Select, from the data, each line where "profile" occurs.

- **Records from a dataset**:

----------------

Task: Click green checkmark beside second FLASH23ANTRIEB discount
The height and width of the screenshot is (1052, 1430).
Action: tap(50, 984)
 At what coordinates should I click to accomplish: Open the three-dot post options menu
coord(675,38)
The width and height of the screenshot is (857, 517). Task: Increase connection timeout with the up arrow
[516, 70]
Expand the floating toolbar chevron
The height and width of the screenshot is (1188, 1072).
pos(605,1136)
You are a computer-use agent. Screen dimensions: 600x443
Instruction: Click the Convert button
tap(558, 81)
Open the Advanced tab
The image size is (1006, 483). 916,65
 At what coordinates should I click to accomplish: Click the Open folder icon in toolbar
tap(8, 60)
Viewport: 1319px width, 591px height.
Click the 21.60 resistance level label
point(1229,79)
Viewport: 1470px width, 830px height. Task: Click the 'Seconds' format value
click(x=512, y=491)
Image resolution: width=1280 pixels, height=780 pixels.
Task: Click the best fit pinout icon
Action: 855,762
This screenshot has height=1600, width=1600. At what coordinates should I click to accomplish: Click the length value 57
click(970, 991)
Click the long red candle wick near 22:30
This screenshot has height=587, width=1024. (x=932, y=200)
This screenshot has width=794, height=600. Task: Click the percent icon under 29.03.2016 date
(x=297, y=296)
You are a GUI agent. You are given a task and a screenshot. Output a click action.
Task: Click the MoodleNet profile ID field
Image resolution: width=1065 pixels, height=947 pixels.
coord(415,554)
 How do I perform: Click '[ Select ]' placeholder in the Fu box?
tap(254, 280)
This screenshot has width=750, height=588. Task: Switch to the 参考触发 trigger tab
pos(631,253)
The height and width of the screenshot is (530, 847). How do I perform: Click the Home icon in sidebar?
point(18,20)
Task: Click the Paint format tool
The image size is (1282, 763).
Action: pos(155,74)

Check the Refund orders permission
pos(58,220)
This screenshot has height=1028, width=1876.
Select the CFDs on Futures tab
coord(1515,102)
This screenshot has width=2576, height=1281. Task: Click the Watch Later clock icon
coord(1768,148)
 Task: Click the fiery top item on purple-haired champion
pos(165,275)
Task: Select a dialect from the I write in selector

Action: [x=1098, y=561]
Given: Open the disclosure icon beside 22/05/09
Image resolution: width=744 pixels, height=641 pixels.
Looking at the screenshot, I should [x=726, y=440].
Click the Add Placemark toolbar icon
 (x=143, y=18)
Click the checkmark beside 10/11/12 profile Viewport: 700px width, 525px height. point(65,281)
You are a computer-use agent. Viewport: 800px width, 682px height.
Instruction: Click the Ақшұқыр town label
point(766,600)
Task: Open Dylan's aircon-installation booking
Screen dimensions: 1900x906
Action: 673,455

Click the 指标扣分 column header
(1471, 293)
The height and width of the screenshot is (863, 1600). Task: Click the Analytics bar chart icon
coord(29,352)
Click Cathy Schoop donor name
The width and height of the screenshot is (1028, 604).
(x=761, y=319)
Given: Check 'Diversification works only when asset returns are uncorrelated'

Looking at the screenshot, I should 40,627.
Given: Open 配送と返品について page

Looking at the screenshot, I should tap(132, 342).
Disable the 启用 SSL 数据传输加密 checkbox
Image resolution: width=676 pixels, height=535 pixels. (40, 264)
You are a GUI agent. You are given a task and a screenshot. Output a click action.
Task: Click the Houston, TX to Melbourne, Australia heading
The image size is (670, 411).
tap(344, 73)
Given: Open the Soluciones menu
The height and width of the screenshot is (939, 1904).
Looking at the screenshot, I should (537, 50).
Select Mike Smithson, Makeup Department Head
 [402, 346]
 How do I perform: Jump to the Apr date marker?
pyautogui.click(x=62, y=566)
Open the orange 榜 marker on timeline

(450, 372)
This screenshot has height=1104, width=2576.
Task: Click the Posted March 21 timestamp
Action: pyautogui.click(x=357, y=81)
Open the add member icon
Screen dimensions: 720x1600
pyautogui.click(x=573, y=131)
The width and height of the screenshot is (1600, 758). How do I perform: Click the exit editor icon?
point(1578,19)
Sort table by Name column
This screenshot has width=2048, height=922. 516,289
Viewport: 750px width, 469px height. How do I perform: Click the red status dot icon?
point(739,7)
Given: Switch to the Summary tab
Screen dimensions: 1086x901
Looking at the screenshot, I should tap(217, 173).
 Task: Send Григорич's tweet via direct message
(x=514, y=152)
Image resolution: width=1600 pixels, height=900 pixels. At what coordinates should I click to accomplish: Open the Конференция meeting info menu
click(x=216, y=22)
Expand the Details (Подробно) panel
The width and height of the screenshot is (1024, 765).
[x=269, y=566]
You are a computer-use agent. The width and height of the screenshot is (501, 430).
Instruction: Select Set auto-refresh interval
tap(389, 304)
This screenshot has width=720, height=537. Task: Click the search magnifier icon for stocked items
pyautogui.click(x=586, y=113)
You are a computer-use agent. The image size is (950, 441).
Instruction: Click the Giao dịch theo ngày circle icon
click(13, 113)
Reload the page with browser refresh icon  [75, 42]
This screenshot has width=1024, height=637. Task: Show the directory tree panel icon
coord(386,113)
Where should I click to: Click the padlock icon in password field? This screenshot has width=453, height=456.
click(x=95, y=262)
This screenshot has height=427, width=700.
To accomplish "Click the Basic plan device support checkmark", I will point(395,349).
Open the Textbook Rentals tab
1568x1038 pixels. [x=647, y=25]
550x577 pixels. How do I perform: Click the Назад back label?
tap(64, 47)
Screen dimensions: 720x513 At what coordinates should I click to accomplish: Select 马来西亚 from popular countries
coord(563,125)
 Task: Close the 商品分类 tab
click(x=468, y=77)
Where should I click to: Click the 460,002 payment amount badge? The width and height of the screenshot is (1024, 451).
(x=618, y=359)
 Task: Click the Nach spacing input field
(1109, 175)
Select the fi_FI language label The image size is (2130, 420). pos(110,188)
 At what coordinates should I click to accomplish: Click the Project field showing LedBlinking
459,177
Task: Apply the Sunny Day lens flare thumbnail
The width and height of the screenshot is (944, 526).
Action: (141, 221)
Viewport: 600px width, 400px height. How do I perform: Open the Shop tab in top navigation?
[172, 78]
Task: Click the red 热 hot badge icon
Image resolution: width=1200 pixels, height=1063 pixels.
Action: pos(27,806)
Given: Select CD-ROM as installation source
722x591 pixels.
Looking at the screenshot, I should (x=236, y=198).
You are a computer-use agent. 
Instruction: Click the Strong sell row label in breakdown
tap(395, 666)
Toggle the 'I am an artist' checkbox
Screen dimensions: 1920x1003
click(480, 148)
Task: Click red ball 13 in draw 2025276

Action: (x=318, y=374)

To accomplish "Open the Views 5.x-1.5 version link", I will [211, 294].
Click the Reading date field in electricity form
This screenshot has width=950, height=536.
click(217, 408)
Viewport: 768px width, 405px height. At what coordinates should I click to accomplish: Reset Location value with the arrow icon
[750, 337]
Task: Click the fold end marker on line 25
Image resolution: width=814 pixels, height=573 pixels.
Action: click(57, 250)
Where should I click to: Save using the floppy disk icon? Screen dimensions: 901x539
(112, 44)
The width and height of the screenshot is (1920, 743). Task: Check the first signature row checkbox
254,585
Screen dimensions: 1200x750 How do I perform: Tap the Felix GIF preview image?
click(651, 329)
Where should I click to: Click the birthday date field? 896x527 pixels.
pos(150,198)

----------------

- **Response to this task**:
Task: Click the MoodleNet profile ID field
Click the checkmark beside 10/11/12 profile Viewport: 700px width, 525px height. point(65,281)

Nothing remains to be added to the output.